= Xu Sihai =

Chinese ceramist (c.1946–2020)

Xu Sihai (c. 1946 – June 5, 2020) was a Chinese teapot creator, artisan, collector, and curator. Xu was an expert and authority on purple clay teapots, also known as the Yixing clay teapot. In 1992, Xu founded the Sihai Teapot Museum, the first private museum established in modern Shanghai.

==Biography==
Xu was born in Yancheng, Jiangsu province. He moved south to the city of Shanghai when he was 10-years old. He joined the People's Liberation Army when he was 23 years old and was sent to North Vietnam during the 1960s. Xu first became interested in creating purple clay teapots while still enlisted in the military. After leaving the army, Xu returned to Shanghai with a truck full of purple clay teapots he created.

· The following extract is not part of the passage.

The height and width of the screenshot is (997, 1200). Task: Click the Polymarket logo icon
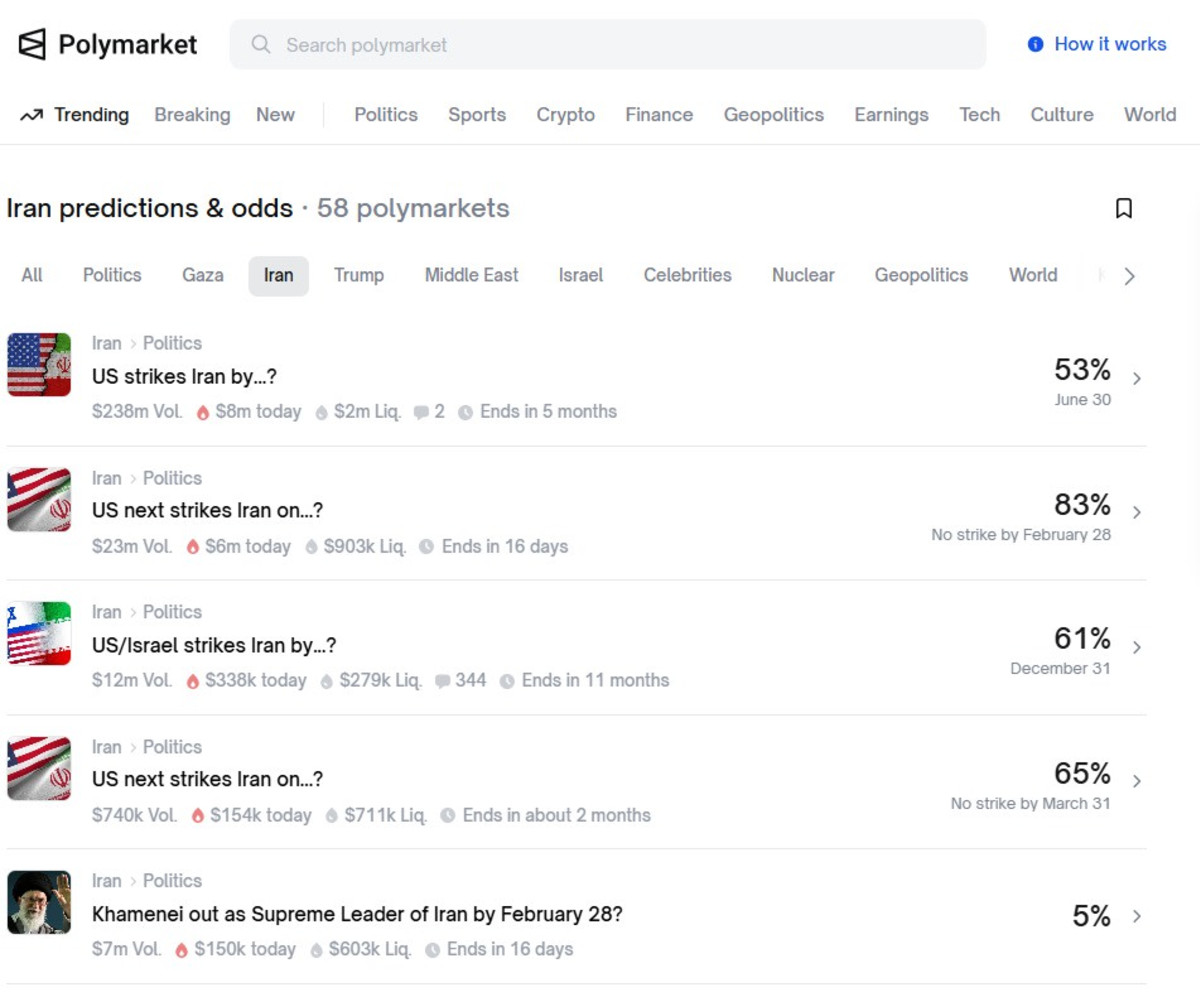click(x=32, y=44)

Xu continued making purple clay teapots during the 1980s. His creation, a teapot called "Summer," won a national competition in 1985. That particular teapot was later acquired by the Asian Art Museum in San Francisco. His first solo exhibition of his teapots took place in Singapore in 1989.

Examples of his teapots are now displayed in both Chinese and international museums.

In 1992, Xu Sihai opened the Sihai Teapot Museum, the first private museum in Shanghai. He also opened "A Hundred Buddhas Garden" in 2009, a 3.07-hectare complex which encompasses the original Sihai Teapot Museum, as well as the China Tea God Museum and a tea processing factory located in the city's Jiading Districts Zhenxin neighborhood.

Xu Sihai died on June 5, 2020, at the age of 74.